December 11, 2013 College Submit and Its Implications on US Higher Education

As you guys may be aware Yahoo! News has recently written an article that on December 11, 2013 the administrator will hold a day-long submits at the White House. The meeting is called College Submit and stated that “President Barack Obama is summoning college presidents and business leaders to a daylong Dec. 11 summit at the White House to discuss specific ways to make higher education more accessible to low-income students”. The report continues announcing that “The Dec. 11 summit is being run by the National Economic Council, the Domestic Policy Council, and the Department of Education, and will serve as the launching pad for a college affordability drive that will likely run for months — potentially right up to the November 2014 elections. First lady Michelle Obama is expected to play a role in next week’s kickoff event and going forward”.

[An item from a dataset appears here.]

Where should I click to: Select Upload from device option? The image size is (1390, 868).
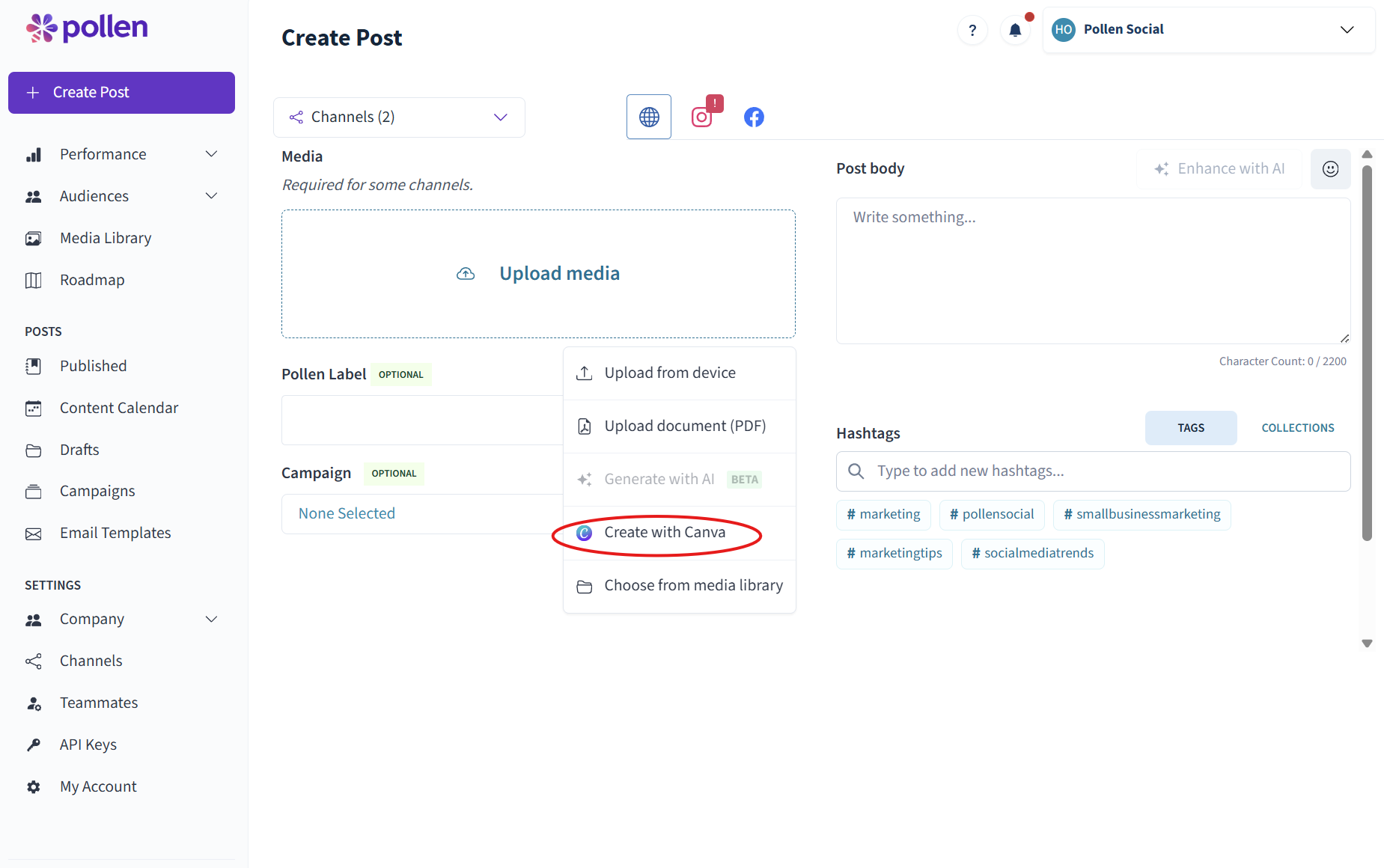point(670,373)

The College Submit indicates that the newly proposed College Affordability Rating (CAR) will be promoted, campaigned and will become the law of the land in the future.  It will have big financial impacts and may affect the existence of some colleges if the CAR becomes the law.  AAEA has published the ‘PROXY RATINGS” to help US colleges to anticipate the impacts that it may have on them.

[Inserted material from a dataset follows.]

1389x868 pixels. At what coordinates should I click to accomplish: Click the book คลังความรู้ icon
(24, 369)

Please let us know what you guys think?

Ivy League Schools Future Survival Studies

Starting on November 18, 2013, the Association of American Education Analytics (AAEA) will share its research finding on future survival rate (FSR) of US Colleges.  It will start with the Ivy League schools (please click here to read the report).  The rate is calculated by comparing net tuition revenue after institutional grant aids and total general and education expenses (please see footnote on each figure).  Lower FSR reflects a lower survival rate and vice versa.  Except for UPenn, it is truly amazing to see that all of them have one thing in common in that the FSR has decreased tremendously in the last 10 years.  Meaning their ability to survive financially has deteriorated overtime. Harvard recently announced and admitted the financial challenges that the school is facing.  By looking at these graphs, one may not be so surprised to learn Harvard’s $34 million budget deficit.  Examining and analyzing the graphs below, will it suggest that other Ivy League schools are facing the same problem as that of Harvard’s?

Please let us know what you guys think?


[1] Harry Djunaidi led the completion of these research projects.

IRI Paradigms are Urgently Needed to Manage US Higher Ed Industry: The Case of Harvard University

While the new IRI (Institutional Research Intelligence) paradigm has been developed in 2010, only in March 2013, the new concepts were introduced to the American public through the publication of the first ever written education analytics book (IRI: Go beyond Reporting) and the launching of AAEA website. Several years ago, the Association has anticipated the upcoming phenomenal and structural changes that may impact the US colleges’ survival. Only by implementing new paradigms they may be able to navigate the new sea of competition (AAEA has written an article on this issue in this blog on March 13, 2013). AAEA has encouraged the US colleges to operate more efficiently, to cut the unnecessary spending sprees, managing the overpaid full professors’ or decision makers’ salary, over investment, rethink about the tenure system, over expanding and matching retirement policy. These encouragements are pursued in different ways, such as sharing research results, conducted numerous presentations or writing and publishing numerous articles in this blog.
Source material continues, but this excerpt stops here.